The Christian element was very strong, but I didn't feel like it was really preachy. It fit well with the story, and discussions about the characters' faith felt like it arose naturally out of story circumstances, instead of being shoved in unnecessarily. 

There was no objectionable material in the book, which was pretty awesome! I'd feel comfortable recommending this to a teenager, and it might even make a fun family read-aloud.

Rating: four out of five stars

Friday, August 10, 2012

On My New Favorite Genre

Last year, I listened to an audiobook of Neil Gaiman's Neverwhere. It was the first book I'd picked up by randomly hearing something about it on the Internet/knowing the author's name thanks to Doctor Who. I loved Gaiman's DW episodes...I figured I'd love Neverwhere.

What I did not know was that it would spark an obsession with urban fantasy.

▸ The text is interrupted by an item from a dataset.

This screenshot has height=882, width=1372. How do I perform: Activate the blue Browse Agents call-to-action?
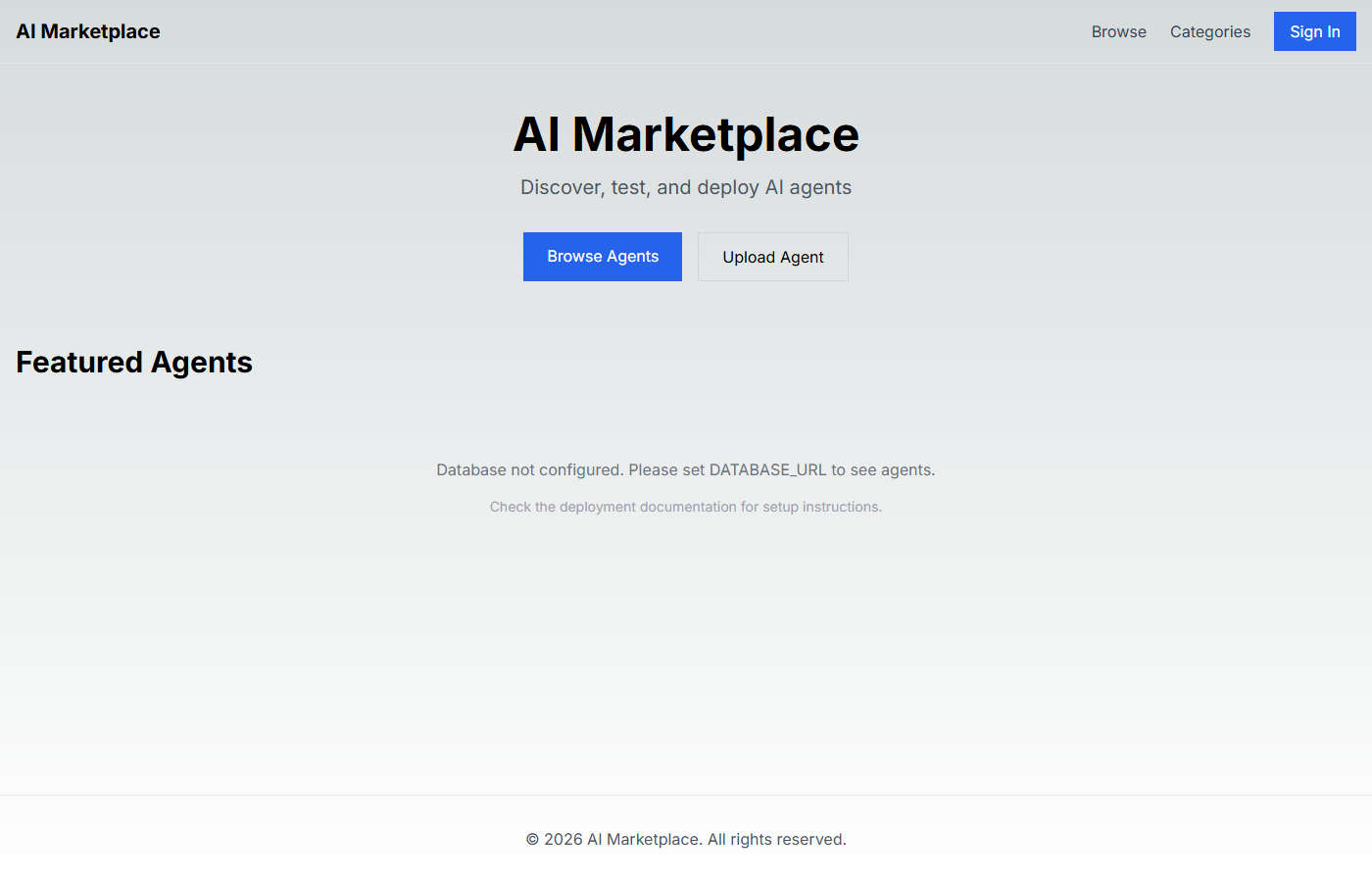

Urban what? Fantasy who? That's normally the looks I get when I talk about urban fantasy. (Hmm...kind of like the reactions I get when I talk about steampunk, or when I say that I think Star Wars is a science fantasy, not science fiction.) I clearly love obscure speculative fiction genres. Here are some facts and thoughts about my new genre obsession.

What is urban fantasy?

It's fantasy defined by the setting: an urban environment, mostly big cities like New York and Chicago, that exist in the world as we know it. So you couldn't set urban fantasy in New-New York, or a steampunked version of St Louis. The world has to operate the exact same as our world, with one exception: "supernatural" creatures and happenings and, if you like, magic. The atmosphere of "big city" defines the genre. It is most often set during contemporary times, though there is urban fantasy that goes back to the Victorian age (I would argue that's blurring the line between steampunk and urban fantasy, however.)

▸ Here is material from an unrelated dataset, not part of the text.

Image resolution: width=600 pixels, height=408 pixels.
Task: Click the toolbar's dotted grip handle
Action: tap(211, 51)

My urban fantasy series, The Underworld Mythos, thus far has settings in (or under) Springfield, Missouri; Chicago; New York and the surrounding countryside; and, as a deviation from the norm, much of the last half of the series as well as the prequel will be set in Upper Michigan, mostly around the Marquette area, but also in remote areas such as Copper Harbor.

Creatures of urban fantasy

Anything you would see in normal fantasy fiction: zombies, werewolves, vampires, demons, angels, elves, goblins, trolls, even mummies. Often these creatures are given twists on their traditional fantasy roles in urban fantasy, and creatures normally seen as evil can often be protagonists or love interests--such the popular (gag) cliche of making vampires good guys.

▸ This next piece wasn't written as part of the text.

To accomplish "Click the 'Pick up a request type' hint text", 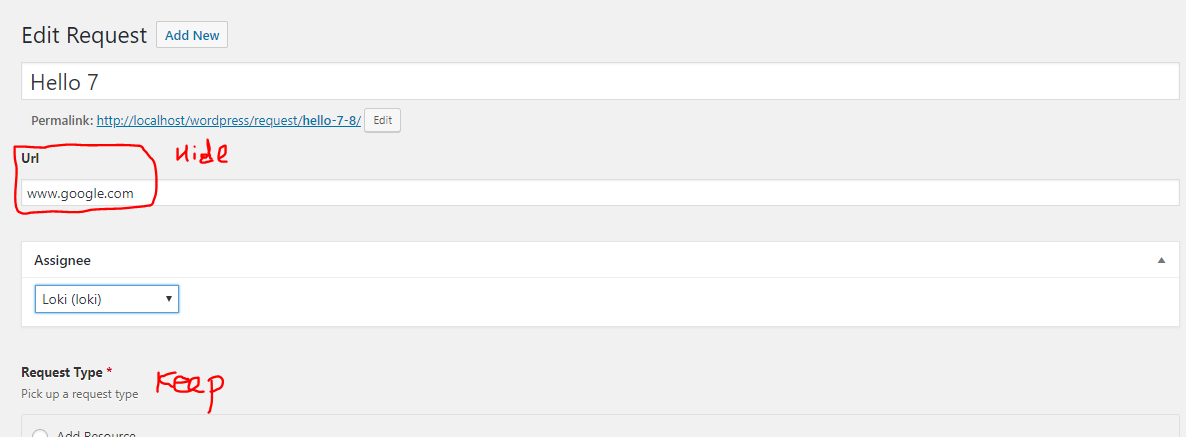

In The Underworld Mythos, my "creatures" are fae--faeries (or elves), goblins, trolls, etc. I keep some of the traditional stories about them (for example, the fae are divided into two courts, the good Seelie and the malevolent Unseelie) but add my own twists on others (rowan does not repeal fae, but the leaves of a rowan tree are a popular mind-altering drug.)

Popular stories that are urban fantasy 

I would term the Artemis Fowl series an urban fantasy, as well as novels like Rick Riordan's Percy Jackson and Kane Chronicles series. Other stories include the Dresden Files (which I've never read), and, according to some, the Twilight series. I say leave the wussy blood-sucking fairies to paranormal romance and let us urban fantasy lovers enjoy an Edward Cullens-free world. ;)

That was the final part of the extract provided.